Las obras de remodelación de la Plaza de la Cooperación, ubicada en Mitre y Tucumán, permitieron descubrir una serie de cámaras y túneles subterráneos que, según las primeras evaluaciones, pertenecerían al antiguo Mercado Norte, demolido hace más de cuatro décadas.
El hallazgo se produjo mientras avanzaban los trabajos que forman parte del plan de renovación de plazas impulsado por la Municipalidad de Rosario. Los trabajadores encontraron estructuras de mampostería que se extienden por debajo del nivel actual del espacio público.

Las cámaras están conectadas entre sí mediante túneles y, de acuerdo con las primeras observaciones, podrían haber sido utilizadas como depósitos, cámaras o sectores de descarga del antiguo mercado de abasto.
Ante el descubrimiento, el municipio comenzó a analizar distintas alternativas para preservar las estructuras, teniendo en cuenta su estado de deterioro, los niveles de humedad y los daños ocasionados por el tránsito y el paso de unas cinco décadas desde la demolición del mercado.
El objetivo es encontrar una solución que permita conservar el patrimonio descubierto sin alterar la recuperación de la plaza para el uso cotidiano de los vecinos y respetar los plazos previstos para la obra.
La historia del Mercado Norte
La Plaza de la Cooperación no siempre fue un espacio público. En el sector delimitado por las calles Mitre, Tucumán y el pasaje Poeta Fabricio Simeoni, anteriormente denominado Zabala, funcionó durante más de un siglo el Mercado Norte.
El mercado fue uno de los principales espacios de abastecimiento de Rosario. Inaugurado a fines del siglo XIX, fue ampliado con el paso de las décadas a partir del crecimiento de la actividad comercial y de la demanda.
Con el tiempo perdió protagonismo y finalmente cerró sus puertas en 1979. Un año después, en 1980, fue demolido casi en su totalidad para dar lugar al proyecto de creación de la actual Plaza de la Cooperación.
El reciente descubrimiento permite conocer una parte de aquella estructura que permaneció bajo tierra durante más de 40 años, aunque todavía resta determinar con precisión la función que cumplían las cámaras y los túneles encontrados.
Un árbol quedó comprometido por los túneles
El hallazgo también tuvo consecuencias sobre el arbolado de la plaza. Uno de los túneles se encontraba debajo de un ejemplar de ficus cuyas raíces habían avanzado sobre la estructura subterránea y terminaron perforando la losa.

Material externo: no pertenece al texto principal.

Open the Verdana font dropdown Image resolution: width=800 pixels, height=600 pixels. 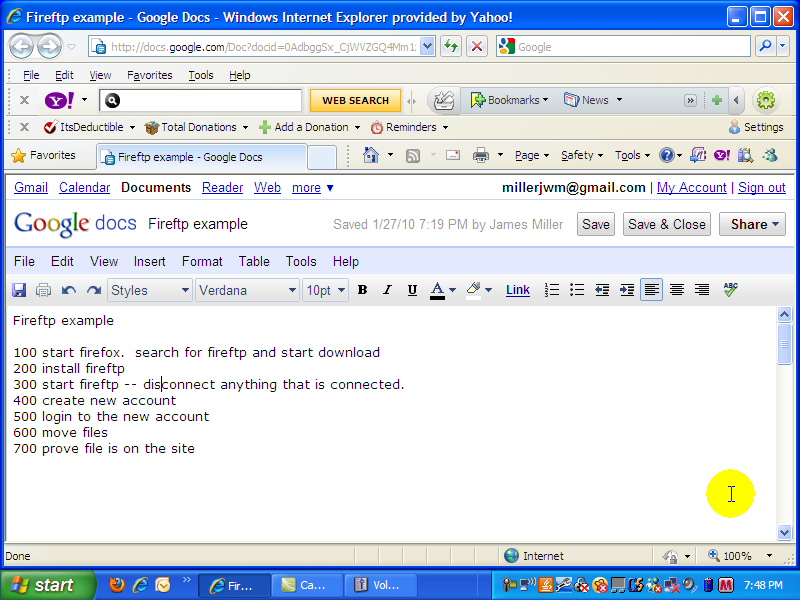[248, 290]
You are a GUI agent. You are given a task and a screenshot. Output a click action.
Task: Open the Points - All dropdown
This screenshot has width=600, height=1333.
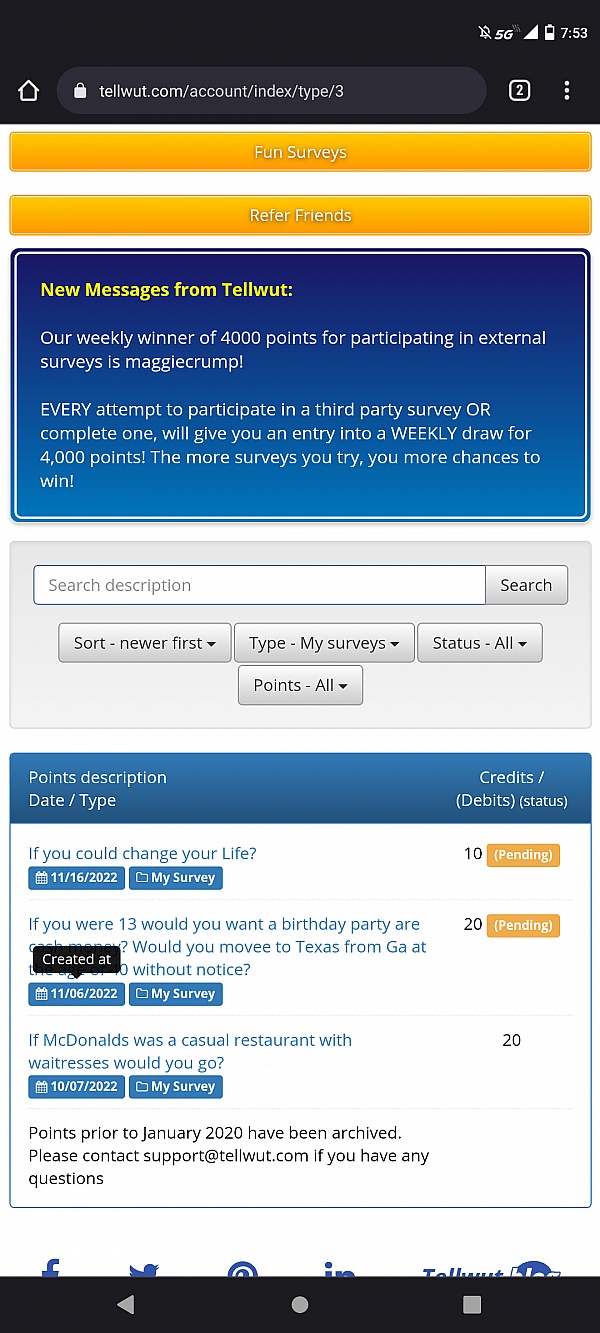pyautogui.click(x=300, y=685)
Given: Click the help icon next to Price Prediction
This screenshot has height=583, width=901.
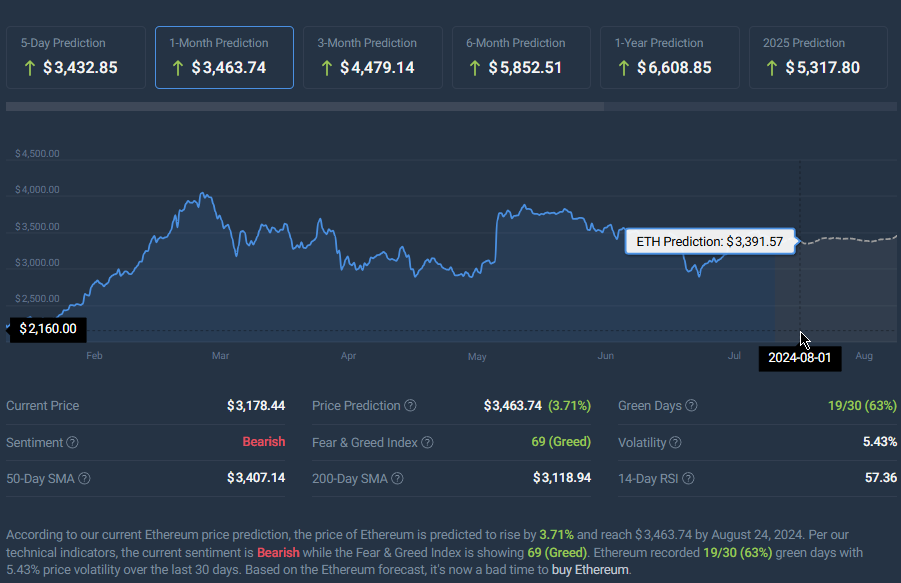Looking at the screenshot, I should [410, 406].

La presencia del túnel había limitado además el desarrollo de las raíces necesarias para garantizar el correcto anclaje del árbol. Esta situación generó un riesgo para la estabilidad del ejemplar.
Ante la posibilidad de que las tormentas y los fuertes vientos provocaran su caída sobre el espacio público, se resolvió retirar el ficus como medida preventiva.
La decisión se tomó en el marco de la remodelación de la plaza, que también contempla la recuperación y renovación del arbolado. Mientras continúan los trabajos, el municipio evalúa cómo intervenir sobre las estructuras subterráneas descubiertas y cómo incorporarlas, preservar parte de ellas o resolver su tratamiento sin comprometer la seguridad del espacio público.